The most recent Tuareg rebellion was only the latest in a series dating back to the creation of the Malian state in 1960. The state itself is a creature of the carelessness of transition from the colonial era. The Saharan region of Mali (called Azawad by Tuareg) has a unique history and culture, separate from that of the more prosperous southern region. Azawad has been persistently impoverished and war-torn, and many of its residents have spent significant periods in refugee camps. Though Azawadians have suffered from economic and political oppression, their music continues to flourish. Whether as a rallying cry for rebellion or simply a part of daily routine and relaxation, music has always played an essential role in Timbuktu. So one of the most shocking and horrible results of the Islamist takeover of Timbuktu was the ban placed on music. Mohamed Issa ag Oumar of the group Imharhan told the New York Times, “The occupiers made all kinds of threats, that they would chop off your hand so you couldn’t play, or cut out your tongue so you couldn’t sing…so if my guitar couldn’t stay, I decided I would split town, too.”

The annual Festival au Désert began in 2001. The liner notes for Live from Festival au Desert, Timbuktu state that the festival’s “mission has been to bring cross cultural exchange to economically develop this desert region. These recordings are a testament to the brave efforts of Festival organizers to use culture as a means of nonviolent reconciliation.” The Festival, which normally takes place each year in January, had to be postponed this year due to the conflict throughout the region. Because of the issues in the Azawad area, Tuareg groups Tartit and Imharhan, along with Mamadou Kelly, a Bambara musician, also born in Northern Mali, traveled to the United States to tour as a “caravan for peace,” bringing the Festival au Désert with them in exile.

Live from Festival au Desert, Timbuktu is a compilation of performances from last year’s Festival, which took place just three months before the imposition of Sharia law in northern Mali. As the Festival’s founding organizer Manny Ansar writes in the album’s liner notes, “Music has no borders, no prohibitions and… it is a common good of humanity in which one can delight beyond any other considerations… The healthy meeting of cultures is the oldest weapon and today the most appropriate in the face of the violence and intolerance that increasingly immerse our world.” Many musicians still live displaced from their native land in refugee camps in Mauritania and Burkina Faso. In spite of the fear of violent reprisals for musical performance, musicians in the region are determined to continue expressing their culture and traditions.

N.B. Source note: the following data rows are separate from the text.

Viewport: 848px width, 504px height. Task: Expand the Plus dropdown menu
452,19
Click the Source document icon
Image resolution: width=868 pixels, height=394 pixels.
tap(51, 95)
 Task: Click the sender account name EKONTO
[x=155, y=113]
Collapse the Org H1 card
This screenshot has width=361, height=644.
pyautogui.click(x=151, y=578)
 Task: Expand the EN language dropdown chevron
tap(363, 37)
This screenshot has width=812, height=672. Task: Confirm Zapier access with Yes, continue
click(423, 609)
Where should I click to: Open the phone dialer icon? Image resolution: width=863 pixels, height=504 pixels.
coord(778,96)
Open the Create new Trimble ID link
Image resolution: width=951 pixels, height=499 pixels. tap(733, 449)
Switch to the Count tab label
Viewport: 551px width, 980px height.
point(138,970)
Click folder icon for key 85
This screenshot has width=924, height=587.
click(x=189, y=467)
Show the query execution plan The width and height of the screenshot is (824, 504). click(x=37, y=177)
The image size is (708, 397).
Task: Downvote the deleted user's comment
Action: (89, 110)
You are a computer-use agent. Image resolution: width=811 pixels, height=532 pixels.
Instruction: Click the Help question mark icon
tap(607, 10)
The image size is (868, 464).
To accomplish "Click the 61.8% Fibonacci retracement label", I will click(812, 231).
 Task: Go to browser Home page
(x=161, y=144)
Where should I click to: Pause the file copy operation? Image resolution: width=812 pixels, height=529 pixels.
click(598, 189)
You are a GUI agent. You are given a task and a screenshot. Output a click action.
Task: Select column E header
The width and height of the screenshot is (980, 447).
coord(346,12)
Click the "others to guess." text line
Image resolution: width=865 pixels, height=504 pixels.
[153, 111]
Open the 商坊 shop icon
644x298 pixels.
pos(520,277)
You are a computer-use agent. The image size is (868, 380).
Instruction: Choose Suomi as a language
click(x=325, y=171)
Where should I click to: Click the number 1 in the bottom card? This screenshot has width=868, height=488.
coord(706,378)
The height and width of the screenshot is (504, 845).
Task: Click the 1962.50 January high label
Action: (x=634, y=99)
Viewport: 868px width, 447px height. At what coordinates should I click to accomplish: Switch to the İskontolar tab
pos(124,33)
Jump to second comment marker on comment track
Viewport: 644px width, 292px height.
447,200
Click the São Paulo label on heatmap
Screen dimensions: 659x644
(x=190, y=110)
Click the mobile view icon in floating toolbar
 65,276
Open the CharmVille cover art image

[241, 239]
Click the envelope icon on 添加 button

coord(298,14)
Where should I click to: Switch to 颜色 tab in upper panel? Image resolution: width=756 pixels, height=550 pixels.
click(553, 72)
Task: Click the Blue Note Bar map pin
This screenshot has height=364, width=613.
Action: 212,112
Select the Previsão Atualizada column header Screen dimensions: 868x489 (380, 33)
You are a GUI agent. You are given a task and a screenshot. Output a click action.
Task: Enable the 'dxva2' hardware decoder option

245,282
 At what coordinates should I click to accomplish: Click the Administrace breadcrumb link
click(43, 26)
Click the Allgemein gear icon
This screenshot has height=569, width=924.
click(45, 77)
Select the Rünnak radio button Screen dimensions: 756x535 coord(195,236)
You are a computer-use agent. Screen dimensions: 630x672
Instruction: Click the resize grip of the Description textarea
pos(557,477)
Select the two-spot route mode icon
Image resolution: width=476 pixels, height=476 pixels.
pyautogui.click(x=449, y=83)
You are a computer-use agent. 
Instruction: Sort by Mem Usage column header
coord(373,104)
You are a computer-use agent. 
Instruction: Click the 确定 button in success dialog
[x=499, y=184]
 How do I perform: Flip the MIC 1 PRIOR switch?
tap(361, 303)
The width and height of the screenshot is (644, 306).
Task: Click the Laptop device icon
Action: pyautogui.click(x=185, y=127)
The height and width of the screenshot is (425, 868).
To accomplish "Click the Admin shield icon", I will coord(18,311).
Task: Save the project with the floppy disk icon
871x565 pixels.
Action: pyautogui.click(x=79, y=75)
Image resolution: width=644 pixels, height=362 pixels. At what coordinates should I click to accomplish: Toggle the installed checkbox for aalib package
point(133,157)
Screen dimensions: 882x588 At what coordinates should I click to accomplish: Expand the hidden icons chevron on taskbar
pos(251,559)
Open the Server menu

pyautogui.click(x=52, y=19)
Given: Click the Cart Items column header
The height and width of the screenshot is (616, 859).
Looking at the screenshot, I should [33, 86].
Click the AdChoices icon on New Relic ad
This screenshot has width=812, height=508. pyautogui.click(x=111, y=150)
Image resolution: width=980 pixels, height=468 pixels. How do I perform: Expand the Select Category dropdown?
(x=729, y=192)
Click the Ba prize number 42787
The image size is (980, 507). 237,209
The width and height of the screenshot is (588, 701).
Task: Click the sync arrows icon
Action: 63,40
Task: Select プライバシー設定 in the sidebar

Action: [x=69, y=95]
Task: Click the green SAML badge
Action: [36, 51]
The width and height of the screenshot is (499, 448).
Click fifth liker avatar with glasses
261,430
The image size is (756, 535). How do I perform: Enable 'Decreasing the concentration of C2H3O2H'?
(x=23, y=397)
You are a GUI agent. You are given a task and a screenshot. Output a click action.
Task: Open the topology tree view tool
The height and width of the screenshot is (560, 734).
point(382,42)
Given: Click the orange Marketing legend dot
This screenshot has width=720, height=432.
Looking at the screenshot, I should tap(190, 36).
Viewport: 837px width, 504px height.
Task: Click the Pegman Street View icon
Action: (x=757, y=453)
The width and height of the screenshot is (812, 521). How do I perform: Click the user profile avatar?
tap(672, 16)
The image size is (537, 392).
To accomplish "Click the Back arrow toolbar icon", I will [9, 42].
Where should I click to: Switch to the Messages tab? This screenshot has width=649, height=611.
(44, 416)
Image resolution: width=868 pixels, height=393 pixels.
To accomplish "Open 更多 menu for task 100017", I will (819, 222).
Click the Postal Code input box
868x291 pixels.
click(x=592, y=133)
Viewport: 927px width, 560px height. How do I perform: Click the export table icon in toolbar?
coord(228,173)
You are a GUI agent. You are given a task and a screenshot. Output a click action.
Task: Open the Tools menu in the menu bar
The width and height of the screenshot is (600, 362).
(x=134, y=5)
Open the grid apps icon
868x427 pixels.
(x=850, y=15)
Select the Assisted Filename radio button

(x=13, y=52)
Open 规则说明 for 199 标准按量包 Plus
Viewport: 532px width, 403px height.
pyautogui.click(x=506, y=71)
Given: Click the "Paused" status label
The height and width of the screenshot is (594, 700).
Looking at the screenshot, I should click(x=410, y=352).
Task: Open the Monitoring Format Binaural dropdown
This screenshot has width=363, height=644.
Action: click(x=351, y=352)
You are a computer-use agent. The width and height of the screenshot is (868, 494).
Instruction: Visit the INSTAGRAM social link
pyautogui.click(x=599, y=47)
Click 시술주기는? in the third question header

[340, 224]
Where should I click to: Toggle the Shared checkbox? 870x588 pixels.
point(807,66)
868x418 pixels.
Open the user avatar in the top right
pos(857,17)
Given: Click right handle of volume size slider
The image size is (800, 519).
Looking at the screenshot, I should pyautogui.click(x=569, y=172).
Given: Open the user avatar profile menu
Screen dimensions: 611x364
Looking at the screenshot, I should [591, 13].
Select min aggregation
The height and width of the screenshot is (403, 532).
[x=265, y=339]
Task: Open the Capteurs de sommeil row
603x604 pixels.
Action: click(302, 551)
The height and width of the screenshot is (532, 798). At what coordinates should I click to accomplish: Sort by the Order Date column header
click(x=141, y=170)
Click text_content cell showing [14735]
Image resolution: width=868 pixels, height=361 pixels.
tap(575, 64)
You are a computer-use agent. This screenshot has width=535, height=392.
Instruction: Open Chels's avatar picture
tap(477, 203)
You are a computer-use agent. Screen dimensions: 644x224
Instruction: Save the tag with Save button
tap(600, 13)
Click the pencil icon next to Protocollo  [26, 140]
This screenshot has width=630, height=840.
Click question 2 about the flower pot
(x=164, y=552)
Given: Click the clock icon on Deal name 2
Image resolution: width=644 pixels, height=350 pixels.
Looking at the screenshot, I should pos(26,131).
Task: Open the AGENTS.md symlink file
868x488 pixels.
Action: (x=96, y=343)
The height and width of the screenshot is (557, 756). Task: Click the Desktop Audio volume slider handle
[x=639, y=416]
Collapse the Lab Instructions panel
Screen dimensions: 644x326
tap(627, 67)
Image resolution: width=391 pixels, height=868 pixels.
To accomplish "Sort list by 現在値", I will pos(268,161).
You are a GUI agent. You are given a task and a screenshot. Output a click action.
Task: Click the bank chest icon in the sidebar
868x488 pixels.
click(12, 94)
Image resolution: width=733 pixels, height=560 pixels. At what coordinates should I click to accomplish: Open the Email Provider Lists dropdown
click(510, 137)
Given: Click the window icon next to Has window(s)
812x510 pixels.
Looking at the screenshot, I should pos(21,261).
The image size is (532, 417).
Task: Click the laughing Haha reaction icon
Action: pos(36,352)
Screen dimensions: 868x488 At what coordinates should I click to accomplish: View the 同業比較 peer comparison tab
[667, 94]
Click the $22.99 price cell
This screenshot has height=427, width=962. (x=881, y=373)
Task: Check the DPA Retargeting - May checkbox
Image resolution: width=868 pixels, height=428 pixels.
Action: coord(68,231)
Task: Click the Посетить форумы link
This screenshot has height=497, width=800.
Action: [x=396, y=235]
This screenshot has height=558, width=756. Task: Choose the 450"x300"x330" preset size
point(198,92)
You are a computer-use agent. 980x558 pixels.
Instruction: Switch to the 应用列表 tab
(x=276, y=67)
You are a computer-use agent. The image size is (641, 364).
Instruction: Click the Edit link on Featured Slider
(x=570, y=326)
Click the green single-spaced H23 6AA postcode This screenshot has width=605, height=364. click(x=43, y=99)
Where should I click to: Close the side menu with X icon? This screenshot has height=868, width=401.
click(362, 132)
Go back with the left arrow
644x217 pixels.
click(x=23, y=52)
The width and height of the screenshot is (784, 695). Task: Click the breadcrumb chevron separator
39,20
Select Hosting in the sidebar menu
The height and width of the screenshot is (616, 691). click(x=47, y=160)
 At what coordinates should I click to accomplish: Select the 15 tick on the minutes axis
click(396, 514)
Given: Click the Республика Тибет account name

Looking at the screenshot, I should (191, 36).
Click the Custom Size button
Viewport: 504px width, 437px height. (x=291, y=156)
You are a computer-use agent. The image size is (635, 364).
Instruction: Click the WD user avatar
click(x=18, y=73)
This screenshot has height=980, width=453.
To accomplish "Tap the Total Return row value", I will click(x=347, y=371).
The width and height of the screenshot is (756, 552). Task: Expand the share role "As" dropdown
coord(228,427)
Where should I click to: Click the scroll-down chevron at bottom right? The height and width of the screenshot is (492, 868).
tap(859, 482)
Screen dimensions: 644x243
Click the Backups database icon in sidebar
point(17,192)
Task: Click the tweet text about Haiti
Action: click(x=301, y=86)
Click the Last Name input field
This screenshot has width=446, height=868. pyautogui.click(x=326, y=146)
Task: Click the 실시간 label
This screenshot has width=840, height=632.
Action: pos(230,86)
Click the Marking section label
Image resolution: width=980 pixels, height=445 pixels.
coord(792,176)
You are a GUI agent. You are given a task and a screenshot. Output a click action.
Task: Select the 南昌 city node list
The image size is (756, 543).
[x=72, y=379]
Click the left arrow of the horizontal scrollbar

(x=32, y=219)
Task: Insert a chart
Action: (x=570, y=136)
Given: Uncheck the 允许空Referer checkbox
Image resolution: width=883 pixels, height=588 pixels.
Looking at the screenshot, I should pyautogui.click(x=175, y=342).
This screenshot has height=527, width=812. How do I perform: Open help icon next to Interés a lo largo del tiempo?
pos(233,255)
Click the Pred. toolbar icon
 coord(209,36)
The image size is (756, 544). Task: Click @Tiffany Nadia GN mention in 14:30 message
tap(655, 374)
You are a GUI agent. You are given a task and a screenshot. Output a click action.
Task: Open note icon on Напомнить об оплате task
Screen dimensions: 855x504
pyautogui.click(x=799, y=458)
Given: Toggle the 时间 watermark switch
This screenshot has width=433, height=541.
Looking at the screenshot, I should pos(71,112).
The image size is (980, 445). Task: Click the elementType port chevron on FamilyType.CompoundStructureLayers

Many different musical styles are represented in this compilation. Ali Farka Toure, the legendary guitarist from Northern Mali, whose music blended traditional Malian music with the blues, was honored by the Ali Farka Toure Allstars featuring Mamadou Kelly, who perform “Adibar.” Igbayen, an all male traditional chorus, back up a griot singer, “who tells the legend and history of the Tuareg people and their life with the Sahara” (description from the liner notes) on a song known only as “Traditional Chant.” Exemplifying the cross-cultural pollination made possible through musical collaboration, the song “Mustt Mustt” is a collaboration between Kiran Alhuwalia, an Indian-Canadian singer of Qawwali, a style of Sufi devotional music popular in South Asia, and Tinariwen, the Tuareg group that invented the genre of “desert blues” and spawned thousands of devotees and imitators both in their own region and throughout the world. The compilation is dedicated to the memory of Koudede, a musician from Niger, who died ten months after performing at the Festival. Other highlights include “Super Onze” by Douma Maiga, “a master of the traditional Takamba style” (again thank you liner notes!), which is popular in the Azawad city of Gao. Maiga plays the ngoni, an instrument that dates back to at least the fourteenth century, and evolved into the banjo when slaves brought it from West Africa to North America. This connection has been acknowledged by one of the most well-known American banjo players, Bela Fleck. On “Les femmes sont belles,” Habib Koite asks the audience “Est-ce que ça va?” (“How’s it going?”) before performing a laid back song that sounds at once traditional and current. In spite of the violence that soon followed, his performance is a warm breath of optimism and a reminder that there is a great cultural tradition in northern Mali that will survive the violence of fanatics.

-Jesse Brent

Daora: Underground Sounds of Urban Brazil: Hip-Hop, Beats, Afro and Dub

Daora was released on June 3rd by Mais Um Discos, a deliberately eclectic label, which specializes in Brazilian music, but is based in London. This compilation is not concerned with presenting a thorough picture of any of the many Brazilian scenes that it covers. Rather, as its title (Daora means “something that’s dope” in Sao Paolo) indicates, Daora shares the Brazilian music scene’s dopest gems– and there happens to be quite a few of them. Rodrigo Brandao put together the compilation, and his list of past collaborators– Tony Allen, The Roots, Prince Paul, various artists off the Ninja Tune roster– gives a good idea of his taste: Afrobeat, hip-hop rooted in jazz and funk, and thinking man’s electronic music.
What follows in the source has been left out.